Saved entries
========================================

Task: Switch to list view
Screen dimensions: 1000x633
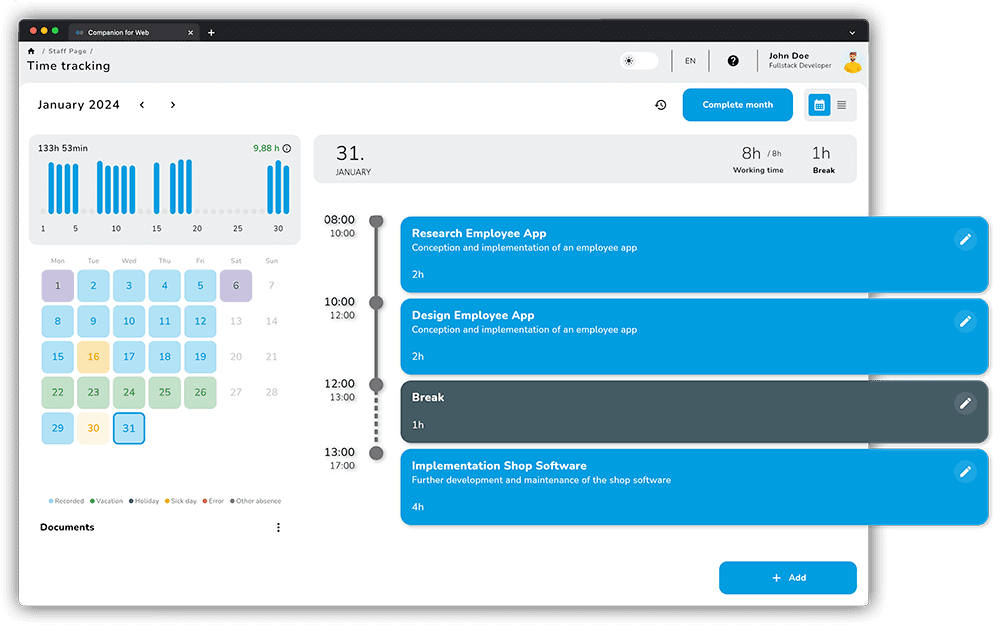Action: [x=842, y=105]
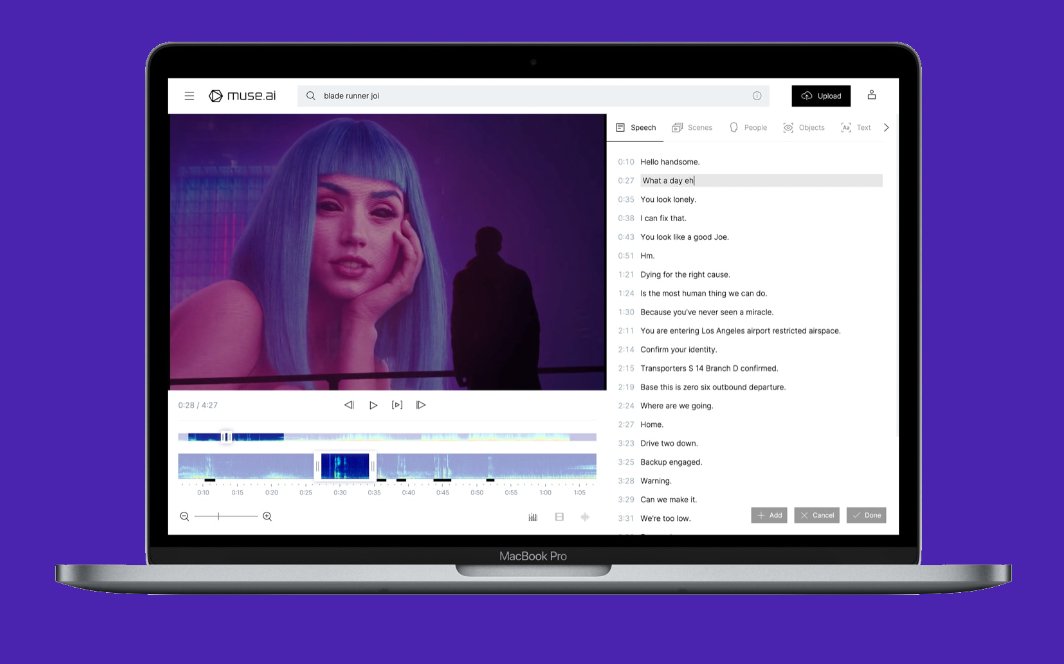Click the muse.ai logo

pyautogui.click(x=228, y=96)
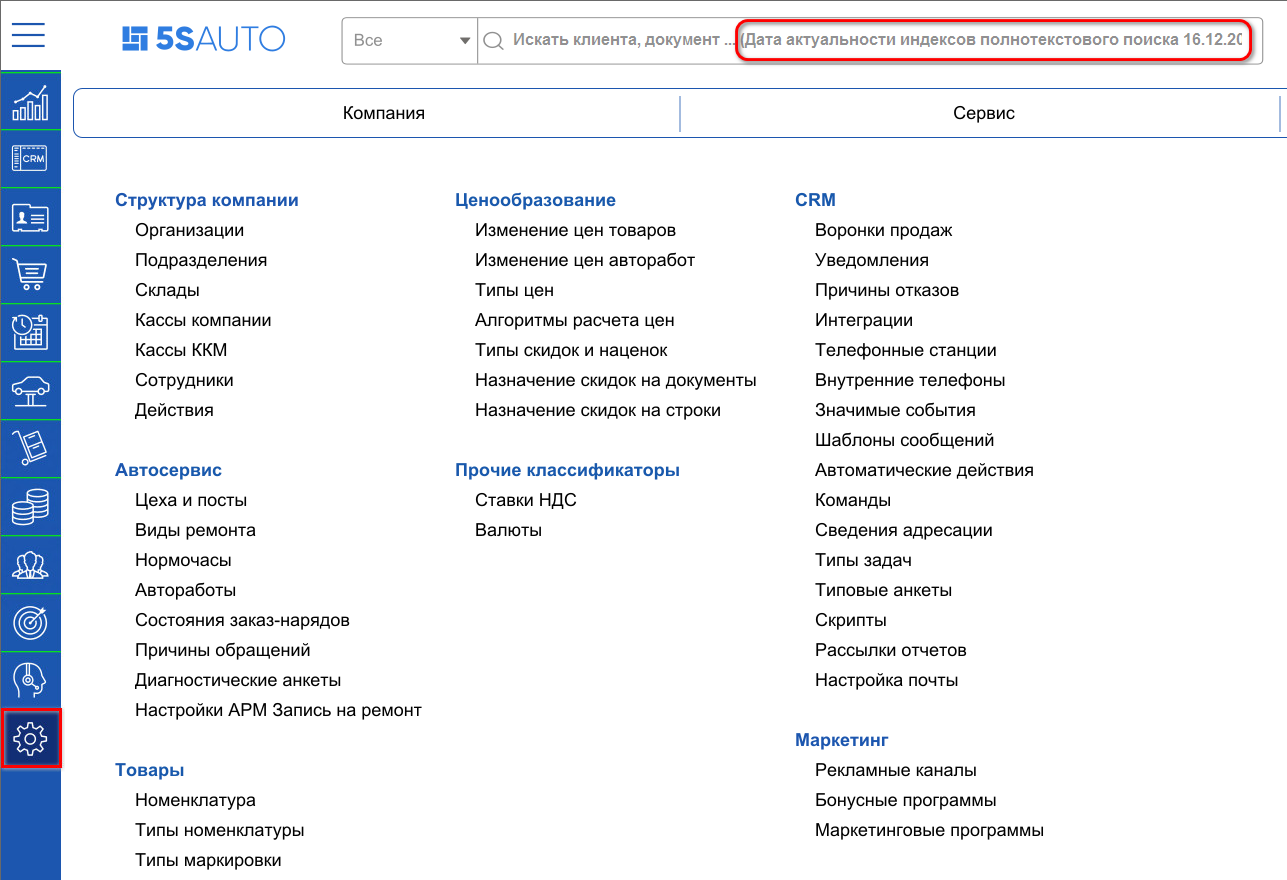Click the marketing target icon
Image resolution: width=1287 pixels, height=880 pixels.
point(30,622)
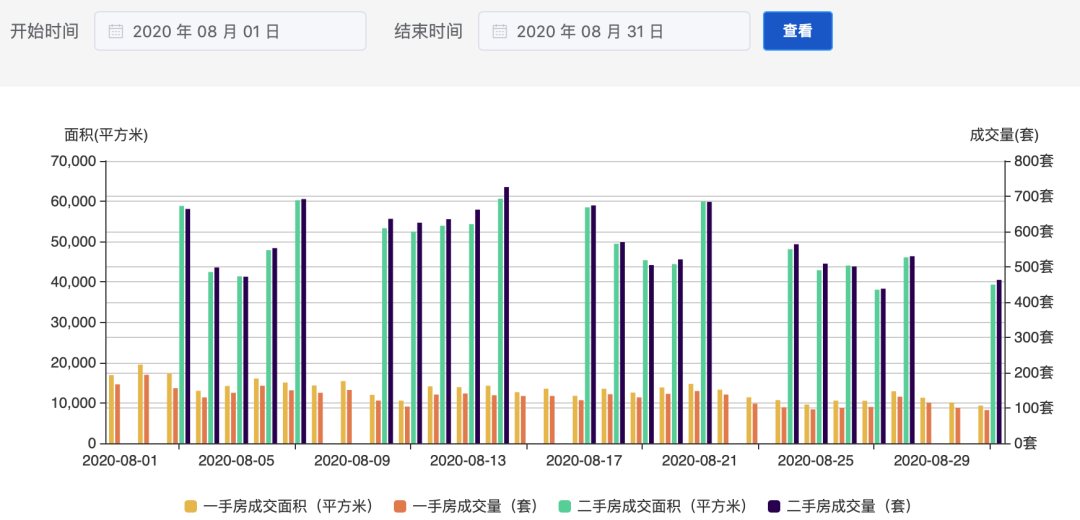
Task: Click the orange 一手房成交量 legend marker
Action: [x=400, y=506]
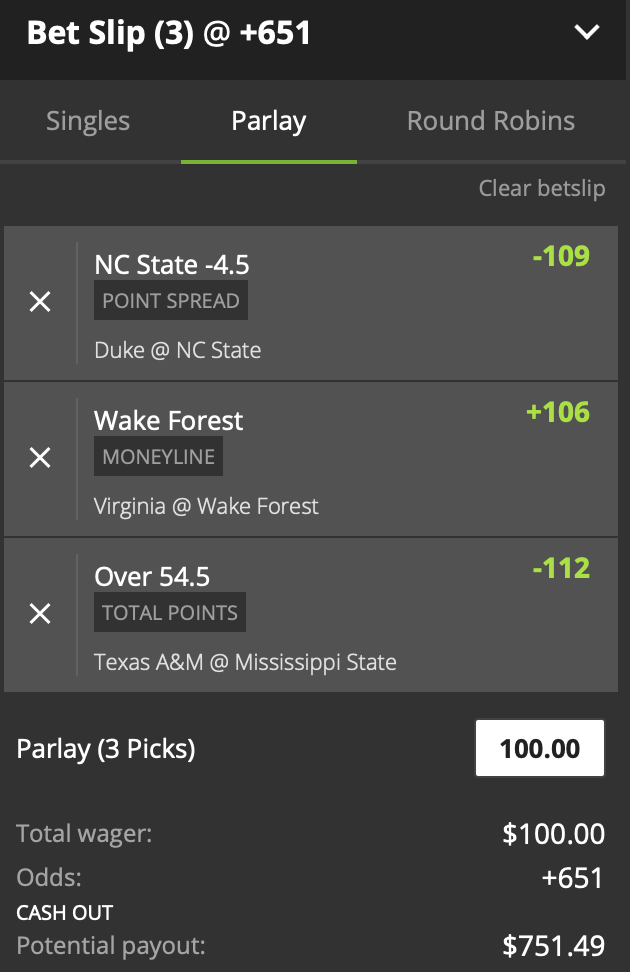This screenshot has width=630, height=972.
Task: Switch to the Singles tab
Action: pyautogui.click(x=88, y=122)
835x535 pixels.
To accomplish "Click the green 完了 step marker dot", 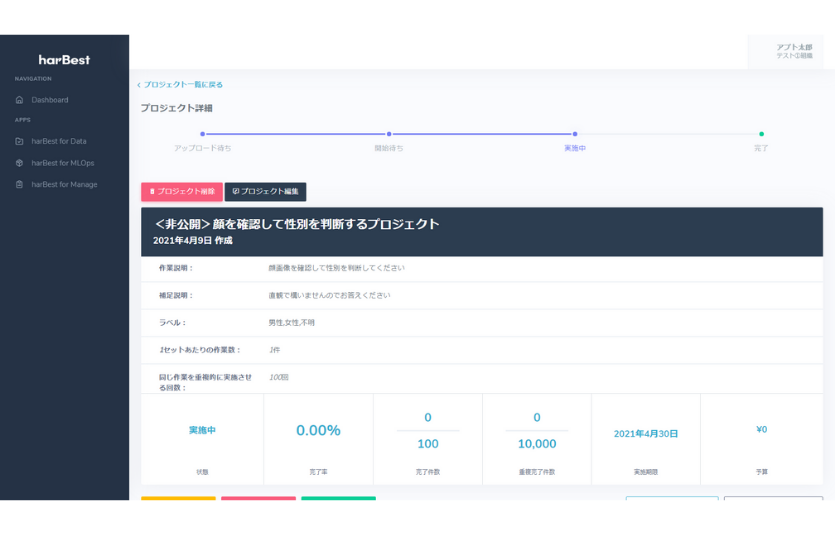I will tap(761, 133).
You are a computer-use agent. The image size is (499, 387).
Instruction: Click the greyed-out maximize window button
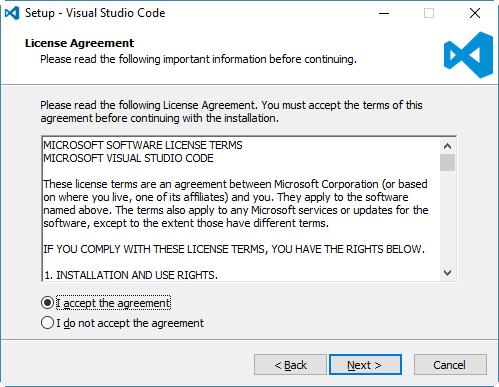click(429, 13)
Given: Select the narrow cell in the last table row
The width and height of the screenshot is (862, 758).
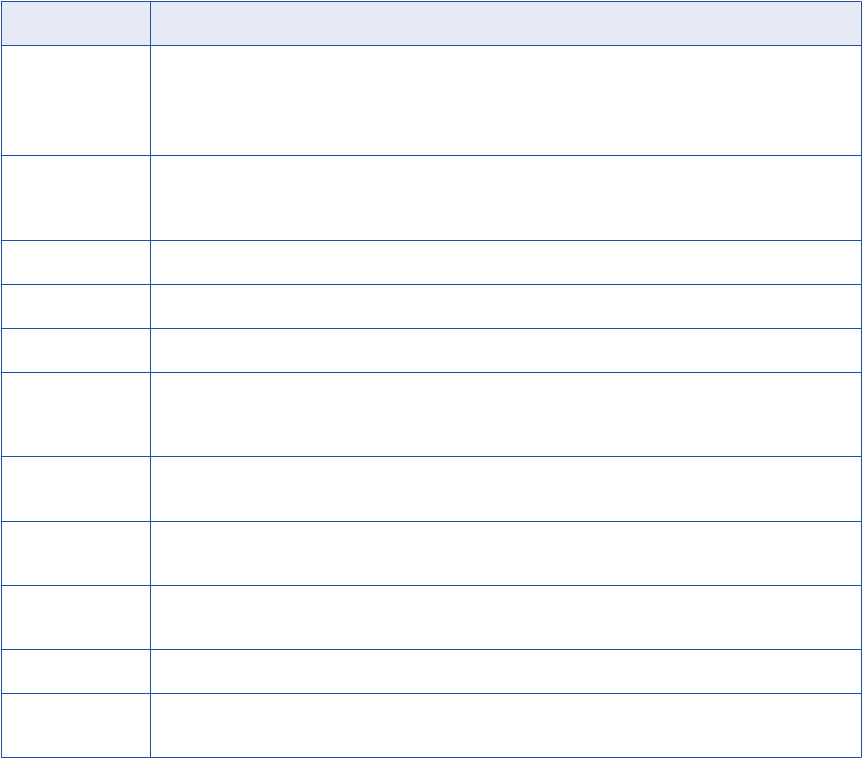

========================================

◆ **What to work on**
Starting at the line that contains "Instruction: Click the", write out every line through the end of the entries, both ends included, without any pictures.

◆ **Problem solution**
Instruction: Click the greyed-out maximize window button
click(429, 13)
Given: Select the narrow cell in the last table row
The width and height of the screenshot is (862, 758).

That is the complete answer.